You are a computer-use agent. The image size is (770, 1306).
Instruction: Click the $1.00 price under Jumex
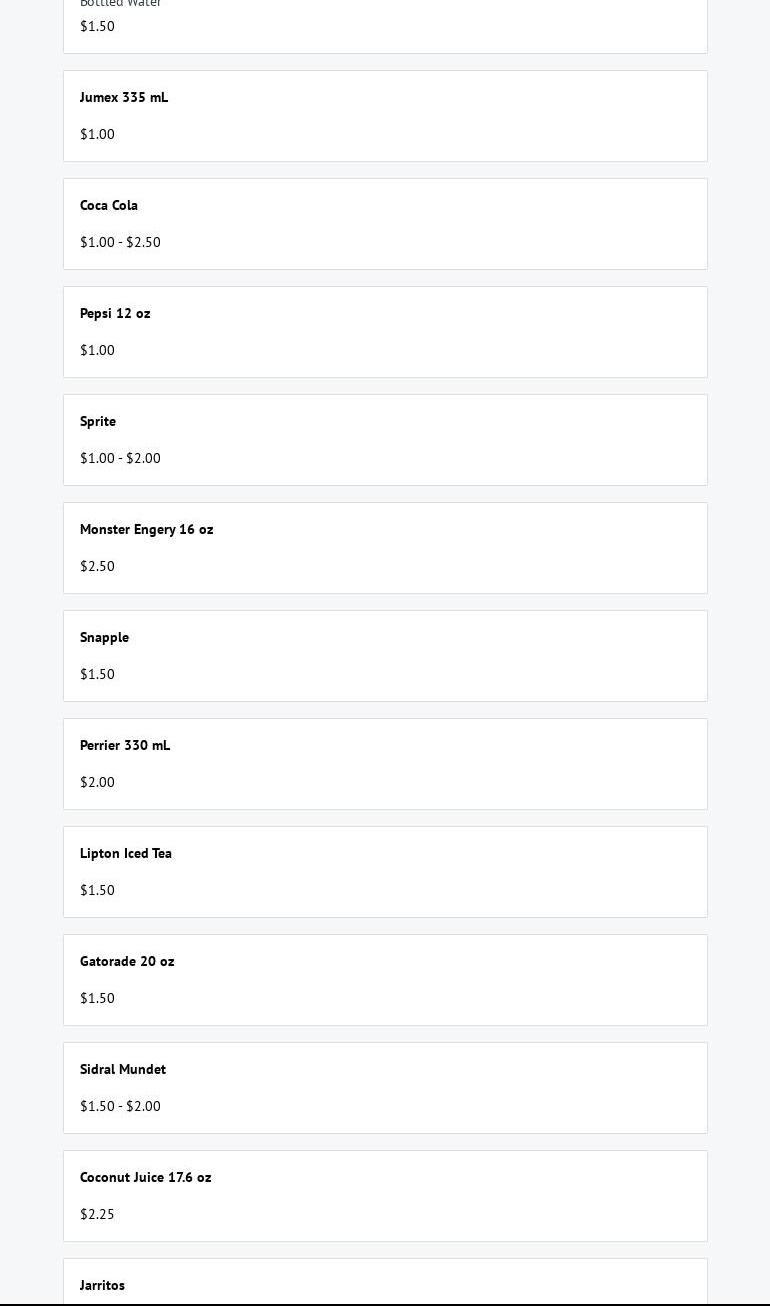97,135
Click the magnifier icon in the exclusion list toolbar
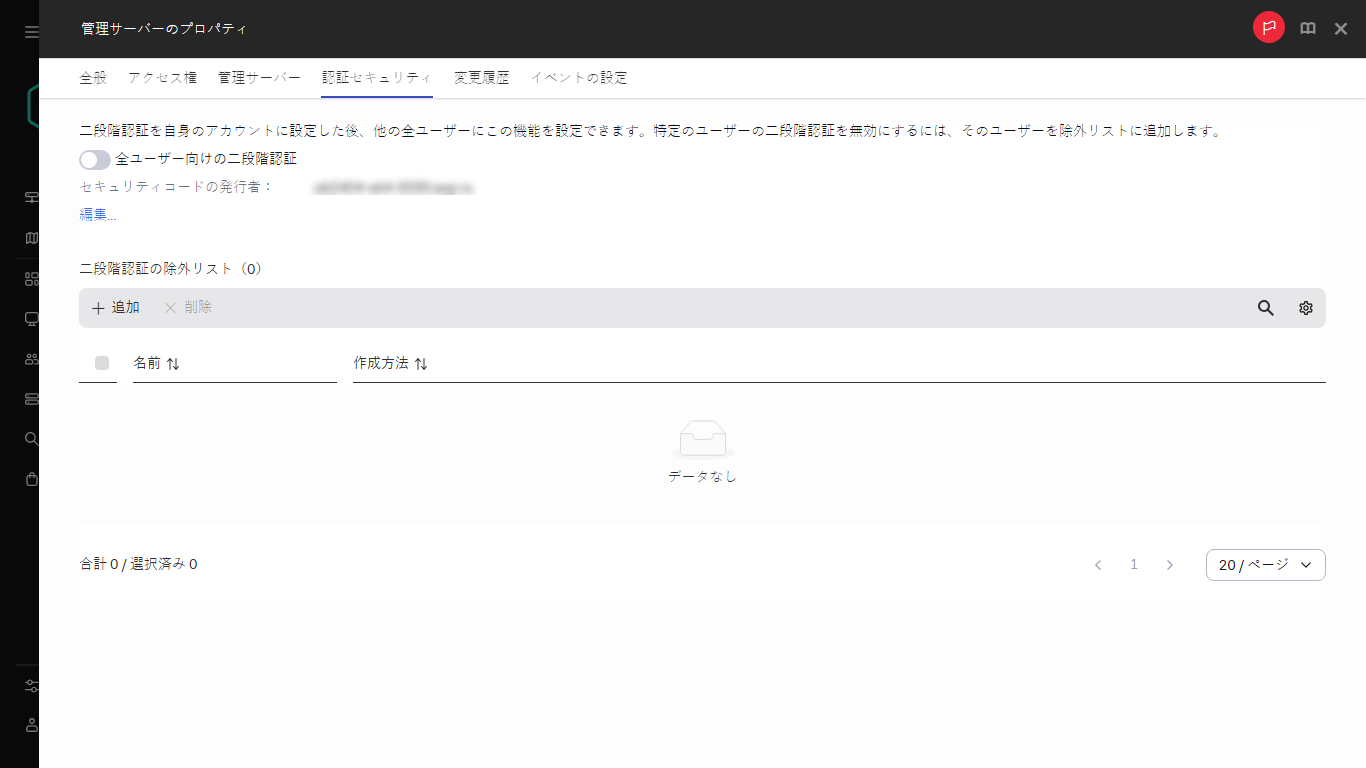Screen dimensions: 1366x768 pos(1265,308)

### Exercise aim:
Copy the records above line for line, leaving out the pictures.

### The completed task:
You are a computer-use agent. The image size is (770, 1306).
Instruction: Click the $1.00 price under Jumex
97,135
Click the magnifier icon in the exclusion list toolbar
Screen dimensions: 1366x768 pos(1265,308)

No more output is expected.